In another quote from the same report: “Between June 1st and October 31st of this year (i.e. 1982), 490,000 families will be forced to renew their mortgages at these unbearable rates. At interest rates above 19 per cent it is estimated that between 30,000 and 40,000 homeowners could be faced with the prospect of losing their homes.”
Interest rates are rising again. I wonder, in three years’ time will the above statistics still apply?
Problems arise also when mortgage interest rates are between 3 per cent and 19 per cent. In 1971 I came to St. John’s from New Brunswick, where I had accounts with two of the major Canadian banks.
I wanted to rent an apartment but could not find a suitable one within reasonable distance from employment. I looked around for a house to buy and eventually found one. I went to one of the banks in St. John’s that I had dealings with on the mainland and talked to the manager. I outlined to him that the house was relatively new (built in 1965) and I was prepared to pay 30 per cent down payment.
Without any discussion he stated “sorry, no mortgage money.” I pushed him further but got the same reply. Then I went to the other bank that I had dealings with on the mainland and presented my case. I got the same response. However, just as I was about to leave the manager asked where the house was in which I was interested. I told him and he responded “I cannot promise anything but come back tomorrow afternoon.” I did as he asked and I got the mortgage.
That evening I went around to have another look at the house. The man in the next house was mowing his lawn, saw me and came over. He was the bank manager to whom I was talking a few hours earlier!

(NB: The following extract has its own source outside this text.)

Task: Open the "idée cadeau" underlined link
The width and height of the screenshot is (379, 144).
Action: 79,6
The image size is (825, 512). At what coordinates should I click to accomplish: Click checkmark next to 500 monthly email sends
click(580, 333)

I got my mortgage at 9 per cent with a lot of haggling and with a future friendly neighbour. It seemed very strange to me at the time that with a down payment well above the minimum, in a relatively new housing development, I had difficulty buying a house simply because banks were rationing mortgage money.
It seems as if housing is a problem when interest rates are high or when they are low or at points in between. And four decades later Canada still has not resolved its housing problems.

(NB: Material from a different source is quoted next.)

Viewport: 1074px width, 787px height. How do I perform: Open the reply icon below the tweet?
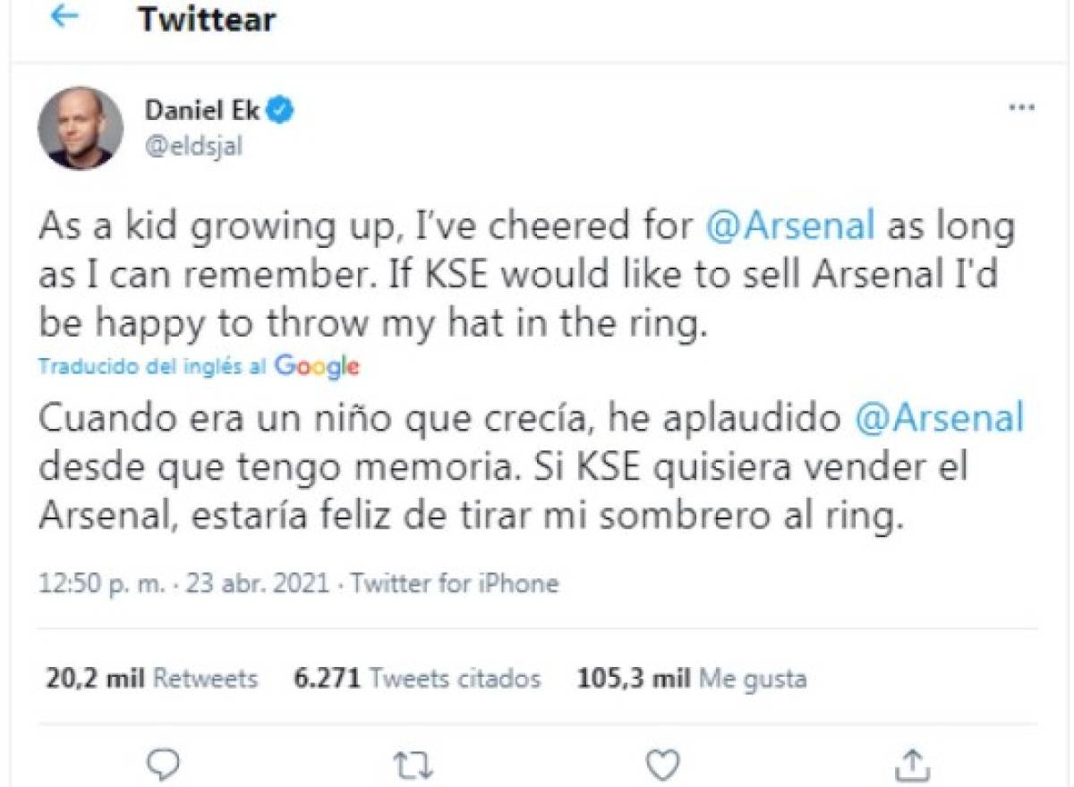(x=163, y=764)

Whether one rents or buys accommodation in which to live, the cost of accommodation should not be too different (assuming the size of accommodation and quality in each case are about the same). By the federal government putting a “means test” on potential home buyers it is compelling many potential buyers to be renters distorting the supply demand ratio of renters vs buyers to the disadvantage of renters. Hence the disposable spending money by renters is reduced. In addition, renters have had rent increases at a time when many renters have had wage freezes (or worse, layoffs). In trying to resolve an accommodation crisis the federal government has perhaps made affordable accommodation much less affordable.
Those unforeseen side-effects!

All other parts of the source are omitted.